Love & Sex
Imagine it's your wedding night.
You're a virgin and looking forward to having sex with your husband for the first time... but, despite best intentions, it doesn't happen.
The reason is a condition called vaginismus, a sexual problem that's rarely talked about.
Virginity and the issues surrounding it were discussed in a recent Australian program where the host spoke with medical professionals and guests from different cultures.
Several issues were covered but, unfortunately, vaginismus wasn't one of them.
As a sex therapist I see many women who come from a cultural or religious background where sex before marriage is not allowed or frowned upon; they sometimes end up with this condition, which can result in unconsummated marriages.
Women who suffer from vaginismus find that attempts at sexual intercourse are unsuccessful or very painful.
The condition is caused by the involuntary contraction of the muscles around the entrance to the vagina. The spasm constricts the vaginal opening, making it virtually impossible to have intercourse. The man cannot penetrate, it feels like he has hit a brick wall.
As this is often experienced on, or after, the wedding night you can imagine how distressing this is for a couple who can't understand what is happening.
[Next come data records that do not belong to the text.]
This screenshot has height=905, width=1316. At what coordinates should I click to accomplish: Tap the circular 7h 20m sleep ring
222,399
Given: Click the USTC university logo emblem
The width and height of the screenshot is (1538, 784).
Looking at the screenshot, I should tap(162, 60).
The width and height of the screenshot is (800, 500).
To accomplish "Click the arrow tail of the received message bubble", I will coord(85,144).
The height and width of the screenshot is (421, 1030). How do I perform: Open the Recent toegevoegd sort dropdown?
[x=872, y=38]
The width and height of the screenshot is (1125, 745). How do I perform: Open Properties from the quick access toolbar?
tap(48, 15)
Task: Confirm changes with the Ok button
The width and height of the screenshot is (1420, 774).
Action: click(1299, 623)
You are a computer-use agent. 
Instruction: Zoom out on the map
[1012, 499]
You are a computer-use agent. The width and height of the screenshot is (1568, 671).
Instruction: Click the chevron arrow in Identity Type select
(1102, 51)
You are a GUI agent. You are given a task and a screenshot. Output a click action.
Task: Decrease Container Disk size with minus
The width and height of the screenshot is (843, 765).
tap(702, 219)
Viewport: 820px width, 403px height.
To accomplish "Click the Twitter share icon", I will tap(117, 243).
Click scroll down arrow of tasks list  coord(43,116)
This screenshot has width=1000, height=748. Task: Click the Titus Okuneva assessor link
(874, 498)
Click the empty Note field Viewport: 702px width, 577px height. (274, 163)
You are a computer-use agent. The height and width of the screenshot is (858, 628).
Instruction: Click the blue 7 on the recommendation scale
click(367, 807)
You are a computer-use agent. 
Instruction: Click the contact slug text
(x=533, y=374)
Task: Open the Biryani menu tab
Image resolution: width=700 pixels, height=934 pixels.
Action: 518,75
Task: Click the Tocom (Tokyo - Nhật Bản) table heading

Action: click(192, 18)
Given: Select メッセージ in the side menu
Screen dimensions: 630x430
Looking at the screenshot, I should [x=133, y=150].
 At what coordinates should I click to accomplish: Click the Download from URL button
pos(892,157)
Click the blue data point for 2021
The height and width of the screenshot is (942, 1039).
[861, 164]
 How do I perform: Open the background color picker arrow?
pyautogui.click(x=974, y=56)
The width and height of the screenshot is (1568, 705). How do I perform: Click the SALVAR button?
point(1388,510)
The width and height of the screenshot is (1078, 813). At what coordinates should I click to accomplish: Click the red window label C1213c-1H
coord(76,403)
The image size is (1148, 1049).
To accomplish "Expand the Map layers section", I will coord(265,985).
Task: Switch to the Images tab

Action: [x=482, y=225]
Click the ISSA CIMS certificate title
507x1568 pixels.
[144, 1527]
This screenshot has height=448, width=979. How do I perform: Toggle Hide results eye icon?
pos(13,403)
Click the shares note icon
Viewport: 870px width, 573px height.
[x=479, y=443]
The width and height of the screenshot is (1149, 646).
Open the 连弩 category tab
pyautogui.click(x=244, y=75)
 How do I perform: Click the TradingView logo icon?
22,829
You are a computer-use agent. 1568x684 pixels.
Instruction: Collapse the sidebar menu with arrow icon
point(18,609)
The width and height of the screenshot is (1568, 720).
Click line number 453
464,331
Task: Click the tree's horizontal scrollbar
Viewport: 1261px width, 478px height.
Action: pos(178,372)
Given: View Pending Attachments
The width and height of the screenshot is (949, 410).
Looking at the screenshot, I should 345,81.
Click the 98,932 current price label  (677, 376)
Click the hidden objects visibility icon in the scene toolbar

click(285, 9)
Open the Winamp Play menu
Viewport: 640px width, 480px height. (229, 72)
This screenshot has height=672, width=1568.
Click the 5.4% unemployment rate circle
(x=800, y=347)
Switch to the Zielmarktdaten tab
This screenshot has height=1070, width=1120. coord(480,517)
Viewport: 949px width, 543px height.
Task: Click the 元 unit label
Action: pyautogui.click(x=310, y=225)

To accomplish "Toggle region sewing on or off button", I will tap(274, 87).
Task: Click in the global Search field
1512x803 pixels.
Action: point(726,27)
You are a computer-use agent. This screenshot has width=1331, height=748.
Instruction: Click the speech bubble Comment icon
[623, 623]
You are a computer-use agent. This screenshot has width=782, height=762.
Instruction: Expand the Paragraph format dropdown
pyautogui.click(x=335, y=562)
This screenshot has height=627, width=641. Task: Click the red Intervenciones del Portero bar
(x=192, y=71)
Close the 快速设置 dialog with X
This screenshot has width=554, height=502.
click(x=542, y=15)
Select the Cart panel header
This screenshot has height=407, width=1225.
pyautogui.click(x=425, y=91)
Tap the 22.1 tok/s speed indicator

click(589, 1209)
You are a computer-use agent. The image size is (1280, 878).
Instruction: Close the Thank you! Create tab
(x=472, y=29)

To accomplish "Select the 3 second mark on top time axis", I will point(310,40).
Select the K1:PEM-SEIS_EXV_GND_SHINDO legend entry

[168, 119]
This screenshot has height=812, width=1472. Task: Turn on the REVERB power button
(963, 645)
They have waited so long and now having intercourse is impossible.
Women with vaginismus may feel sexually inadequate and can experience feelings of intense shame and failure.
The male partner may experience loss of desire and problems with erection.
The combination of erectile difficulties and vaginismus is not uncommon. He fears hurting his partner and loses his erection whenever he tries to penetrate. Or he may ejaculate before he can penetrate.
It is such a taboo that couples are often too embarrassed to discuss the issue with family or friends and so suffer in silence.
They avoid questions from the family about why they don't have children yet and feel extremely sad when their friends tell them what a great sex life they have.
Some couples take years before they finally look for help and then they are often misdiagnosed.
It is quite unbelievable that many GPs and sometimes even gynaecologists do not know about the condition.
My clients are often told: "there is nothing wrong with you; it is all in your head", "keep trying, you will get used to it", "use an anaesthetic cream" or "drink some alcohol to make you feel more relaxed".
Some women are told their vaginas are too small and they need an operation to widen its entrance or that they need to undergo hymenectomy, a procedure to remove all or part of the hymen.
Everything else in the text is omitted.